Martí Pujol i Planas (1859-1926) was a Spanish landowner and politician, who was mayor of Badalona twice, from 1906 to 1910 and from 1912 to 1913.
Born in 1859 in the village of Badalona. He was an important landowner whose lands were next to stream of Canyet, in the current neighbourhood of Bufalà. His manor house was known as Can Martinet Pujol. He was one of the founders of the Foment de l'Agricultura in 1884, a local agrarian association appeared during the plague of the phylloxera which seriously affected and destructed many vineyards.[1]
He participated in local politics, as a catalanist and militant of the Regionalist League of Catalonia.[2] In 1892 he was representative for Badalona in the assembly that wrote Bases de Manresa.

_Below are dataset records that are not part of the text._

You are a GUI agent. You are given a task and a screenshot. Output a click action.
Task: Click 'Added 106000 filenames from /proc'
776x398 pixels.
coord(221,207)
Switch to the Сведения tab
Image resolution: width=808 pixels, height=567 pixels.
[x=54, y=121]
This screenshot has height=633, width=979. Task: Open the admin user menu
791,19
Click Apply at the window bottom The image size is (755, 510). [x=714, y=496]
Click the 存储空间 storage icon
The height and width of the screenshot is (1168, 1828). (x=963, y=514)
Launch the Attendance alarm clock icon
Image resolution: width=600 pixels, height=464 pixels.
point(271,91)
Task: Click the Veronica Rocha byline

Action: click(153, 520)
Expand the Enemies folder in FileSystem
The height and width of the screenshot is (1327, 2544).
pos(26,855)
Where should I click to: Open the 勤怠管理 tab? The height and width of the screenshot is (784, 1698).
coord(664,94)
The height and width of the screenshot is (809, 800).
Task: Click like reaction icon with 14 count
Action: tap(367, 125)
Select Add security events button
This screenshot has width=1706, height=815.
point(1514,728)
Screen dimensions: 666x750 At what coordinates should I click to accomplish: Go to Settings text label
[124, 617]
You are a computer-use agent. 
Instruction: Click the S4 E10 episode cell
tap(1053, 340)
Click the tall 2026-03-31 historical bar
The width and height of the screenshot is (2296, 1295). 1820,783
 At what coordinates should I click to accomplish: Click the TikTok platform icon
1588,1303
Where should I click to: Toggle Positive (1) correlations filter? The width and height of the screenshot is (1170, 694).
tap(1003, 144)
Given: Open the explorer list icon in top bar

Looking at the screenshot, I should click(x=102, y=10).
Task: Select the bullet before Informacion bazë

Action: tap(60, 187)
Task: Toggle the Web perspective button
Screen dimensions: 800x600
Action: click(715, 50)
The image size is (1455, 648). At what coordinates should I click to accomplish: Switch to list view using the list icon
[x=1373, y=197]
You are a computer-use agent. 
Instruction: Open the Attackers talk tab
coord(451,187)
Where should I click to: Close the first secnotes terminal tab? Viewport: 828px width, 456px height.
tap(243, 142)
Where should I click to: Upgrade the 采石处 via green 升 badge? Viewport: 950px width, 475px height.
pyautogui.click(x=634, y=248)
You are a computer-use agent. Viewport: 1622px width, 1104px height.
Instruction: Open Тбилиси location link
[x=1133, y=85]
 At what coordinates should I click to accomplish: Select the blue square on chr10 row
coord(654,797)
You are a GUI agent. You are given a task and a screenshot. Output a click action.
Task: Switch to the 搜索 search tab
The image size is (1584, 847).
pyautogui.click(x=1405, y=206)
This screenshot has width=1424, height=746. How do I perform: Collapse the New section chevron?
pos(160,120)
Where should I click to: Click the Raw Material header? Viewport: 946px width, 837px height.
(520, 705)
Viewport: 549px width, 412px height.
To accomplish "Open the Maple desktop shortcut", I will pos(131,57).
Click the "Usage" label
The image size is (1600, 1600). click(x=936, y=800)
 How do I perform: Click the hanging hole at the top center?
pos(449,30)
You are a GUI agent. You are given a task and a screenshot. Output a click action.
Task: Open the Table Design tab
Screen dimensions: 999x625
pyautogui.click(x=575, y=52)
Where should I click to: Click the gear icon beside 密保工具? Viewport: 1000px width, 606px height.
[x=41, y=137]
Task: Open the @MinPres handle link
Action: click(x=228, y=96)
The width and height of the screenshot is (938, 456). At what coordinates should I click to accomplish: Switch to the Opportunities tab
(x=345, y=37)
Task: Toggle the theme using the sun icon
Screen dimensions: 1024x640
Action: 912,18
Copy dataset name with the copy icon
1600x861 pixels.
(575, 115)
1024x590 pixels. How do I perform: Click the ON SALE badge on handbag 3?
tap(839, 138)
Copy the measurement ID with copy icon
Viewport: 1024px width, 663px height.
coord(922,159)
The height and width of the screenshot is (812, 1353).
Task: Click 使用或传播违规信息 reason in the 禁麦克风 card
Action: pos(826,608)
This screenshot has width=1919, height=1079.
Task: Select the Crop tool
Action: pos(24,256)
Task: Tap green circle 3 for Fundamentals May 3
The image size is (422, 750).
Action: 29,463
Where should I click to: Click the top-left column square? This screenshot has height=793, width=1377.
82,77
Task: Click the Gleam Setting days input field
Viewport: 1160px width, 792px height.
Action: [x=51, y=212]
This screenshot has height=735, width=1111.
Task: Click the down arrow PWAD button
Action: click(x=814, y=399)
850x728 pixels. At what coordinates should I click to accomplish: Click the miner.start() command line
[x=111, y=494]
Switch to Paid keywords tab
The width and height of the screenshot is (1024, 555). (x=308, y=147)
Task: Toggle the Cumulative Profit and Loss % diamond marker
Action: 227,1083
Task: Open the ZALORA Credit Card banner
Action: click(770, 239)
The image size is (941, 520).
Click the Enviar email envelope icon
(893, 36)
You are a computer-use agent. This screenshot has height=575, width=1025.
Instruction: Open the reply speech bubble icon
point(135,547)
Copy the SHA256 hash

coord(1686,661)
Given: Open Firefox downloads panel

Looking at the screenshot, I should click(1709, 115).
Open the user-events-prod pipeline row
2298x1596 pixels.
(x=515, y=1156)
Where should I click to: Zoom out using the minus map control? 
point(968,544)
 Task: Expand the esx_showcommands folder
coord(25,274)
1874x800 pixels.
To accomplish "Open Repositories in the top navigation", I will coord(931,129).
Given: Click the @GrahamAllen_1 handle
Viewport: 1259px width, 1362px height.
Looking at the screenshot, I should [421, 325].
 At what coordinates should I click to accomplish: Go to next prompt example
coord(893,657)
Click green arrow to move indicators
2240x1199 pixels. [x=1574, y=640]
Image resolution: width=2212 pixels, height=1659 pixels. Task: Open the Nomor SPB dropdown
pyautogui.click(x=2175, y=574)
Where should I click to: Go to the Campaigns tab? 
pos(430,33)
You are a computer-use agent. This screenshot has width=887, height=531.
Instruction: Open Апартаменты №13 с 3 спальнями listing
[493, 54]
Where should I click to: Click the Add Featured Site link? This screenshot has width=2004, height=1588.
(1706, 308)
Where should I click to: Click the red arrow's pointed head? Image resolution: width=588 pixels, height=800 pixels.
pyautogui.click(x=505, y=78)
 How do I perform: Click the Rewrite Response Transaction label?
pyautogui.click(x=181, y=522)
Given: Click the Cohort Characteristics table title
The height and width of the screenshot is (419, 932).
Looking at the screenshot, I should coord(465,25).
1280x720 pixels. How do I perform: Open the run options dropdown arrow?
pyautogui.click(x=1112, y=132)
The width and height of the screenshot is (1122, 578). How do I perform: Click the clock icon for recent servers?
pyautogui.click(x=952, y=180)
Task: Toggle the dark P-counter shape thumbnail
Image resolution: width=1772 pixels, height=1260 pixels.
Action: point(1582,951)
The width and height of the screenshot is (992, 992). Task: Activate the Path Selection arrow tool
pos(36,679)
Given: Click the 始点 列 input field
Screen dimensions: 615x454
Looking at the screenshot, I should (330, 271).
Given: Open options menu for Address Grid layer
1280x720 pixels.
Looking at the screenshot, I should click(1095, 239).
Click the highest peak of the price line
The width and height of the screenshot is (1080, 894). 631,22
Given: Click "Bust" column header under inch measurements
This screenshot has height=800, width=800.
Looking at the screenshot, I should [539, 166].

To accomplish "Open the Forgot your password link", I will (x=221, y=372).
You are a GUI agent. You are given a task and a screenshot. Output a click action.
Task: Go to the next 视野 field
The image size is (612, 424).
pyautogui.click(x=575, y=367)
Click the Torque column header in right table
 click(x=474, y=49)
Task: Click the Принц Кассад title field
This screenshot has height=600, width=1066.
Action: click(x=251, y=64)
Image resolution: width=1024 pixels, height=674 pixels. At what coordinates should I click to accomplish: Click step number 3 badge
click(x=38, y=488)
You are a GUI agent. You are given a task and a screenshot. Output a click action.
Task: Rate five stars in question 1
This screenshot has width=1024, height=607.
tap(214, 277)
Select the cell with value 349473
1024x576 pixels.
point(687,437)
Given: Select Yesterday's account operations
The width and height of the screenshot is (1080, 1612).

After a political and administrative period of chaos in the city council because of caciquism, in 1905 he was elected councilor along other members of their political candidacy formed in 1899, linked to a catalanist local center named Gent Nova.[3] He was mayor from 1906 to 1910. During his term were created different public institutions like Casa Empar for orphans, or a School of Agriculture, Arts and Jobs. There were also urbanistic reforms, the most important was the urbanization of the Canyet stream, for which he ceded an important amount of land. Pujol was very popular among citizens and become again mayor of the city from 1912 to 1913.
He died in Badalona in 1926 and was buried in the current old cemetery of Badalona. After his death, on 29 October 1930 the City Council named the avenue that covered all the stream of Canyet with his name as an act of homage for the cession of terrains to urbanise the street.[4]